6. **Choose the smallest proof.**
   - Recommend one bounded proof that can validate the vision with real behavior.
   - Prefer dogfood loops, evals, typed harness actions, or repeated repo workflows over prose-only agreement.
   - Do not recommend broad platform work until at least one narrow proof works end to end.

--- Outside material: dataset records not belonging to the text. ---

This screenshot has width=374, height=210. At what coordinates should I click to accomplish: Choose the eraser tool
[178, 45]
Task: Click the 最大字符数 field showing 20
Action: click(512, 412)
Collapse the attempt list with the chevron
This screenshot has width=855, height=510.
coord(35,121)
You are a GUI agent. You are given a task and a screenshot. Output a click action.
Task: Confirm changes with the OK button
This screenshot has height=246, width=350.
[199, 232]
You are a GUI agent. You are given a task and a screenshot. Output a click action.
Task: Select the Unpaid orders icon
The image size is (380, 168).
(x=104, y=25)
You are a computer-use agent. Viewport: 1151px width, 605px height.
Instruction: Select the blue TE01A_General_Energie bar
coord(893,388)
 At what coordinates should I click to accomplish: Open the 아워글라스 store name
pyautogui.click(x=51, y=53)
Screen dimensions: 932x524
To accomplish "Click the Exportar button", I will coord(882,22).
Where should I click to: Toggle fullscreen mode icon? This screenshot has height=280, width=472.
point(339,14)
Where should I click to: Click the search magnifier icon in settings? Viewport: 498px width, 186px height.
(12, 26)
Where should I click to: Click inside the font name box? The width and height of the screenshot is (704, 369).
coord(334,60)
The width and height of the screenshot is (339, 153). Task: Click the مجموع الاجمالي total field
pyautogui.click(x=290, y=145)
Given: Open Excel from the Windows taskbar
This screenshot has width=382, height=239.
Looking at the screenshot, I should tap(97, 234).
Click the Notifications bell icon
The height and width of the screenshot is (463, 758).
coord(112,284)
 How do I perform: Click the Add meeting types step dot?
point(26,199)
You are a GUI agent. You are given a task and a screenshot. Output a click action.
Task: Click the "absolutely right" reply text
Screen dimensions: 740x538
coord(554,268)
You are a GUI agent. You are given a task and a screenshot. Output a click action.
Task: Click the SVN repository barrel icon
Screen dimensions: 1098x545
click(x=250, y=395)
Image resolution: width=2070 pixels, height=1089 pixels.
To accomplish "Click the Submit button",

7. **Make learning durable.**
   - If the analysis changes a standing decision, update an ADR or FAQ via `repository-governance-lifecycle`.
   - If it changes a skill, run `skill-authoring-lifecycle` and `skill-eval-improve`.
   - If it changes a repo-local feedback loop, update the local harness contract or unknown-case queue.

## Output Format

Use this shape unless the user requests another format:

```markdown
## Intent
{explicit goal, inferred goal, unknowns}

## Evidence
| Signal | Source | Strength | What it implies |
|--------|--------|----------|-----------------|

## Alignment Verdict
{aligned | partially aligned | misaligned | too early}

## Critical Gaps
- {gap, why it matters, evidence}

## Future Fit
| Horizon | Prediction | Confidence | Assumptions | Falsifier |
|---------|------------|------------|-------------|-----------|

## Recommendation
{keep/refine/pivot/kill} because {reason}.

## Smallest Proof
{one concrete proof loop, owner/surface, success metric, rollback signal}

## Durable Updates
{ADR/FAQ/skill/eval/harness updates needed}
```

## Decision Heuristics

- A vision is healthy when repeated real workflows make it more precise.
- A future claim is weak unless it names time horizon, confidence, and falsifier.
- A skill or plugin vision is weak if it cannot explain when it should **not** trigger.
- A harness vision is weak if it has no deterministic proof loop.
- A governance vision is weak if the only artifact is prose and no agent can act on it.
- A roadmap is suspect when every option is additive and none can be killed.

## Anti-Patterns

| Anti-pattern | Correction |
|--------------|------------|
| "This is the future" with no evidence | Separate research, inference, and speculation |
| Vision equals implementation | Preserve purpose while allowing implementation to change |
| Symptoms with no baseline | Add an eval, benchmark, issue cohort, or usage snapshot |
| Broad rewrite before proof | Pick one narrow proof loop first |
| Agent-only convenience | Check maintainer experience and recovery paths |
| Research as decoration | Tie every source to a decision or falsifier |

## Related Skills

| Task | Skill |
|------|-------|
| Formalize accepted decision | `repository-governance-lifecycle` |
| Multi-lens critique | `mixture-of-experts` |
| Skill package changes | `skill-authoring-lifecycle` |
| Measure skill quality | `skill-eval-improve` |
| Persist research links | `skill-source-citations` |
| Turn proof into harness loop | `mcp-harness-repo-maintainer` |

## Install

```bash
npx skills add arenukvern/skill_steward --skill vision-alignment-foresight
```

## Sources

See [references/sources.md](references/sources.md). When researching, follow `skill-source-citations`.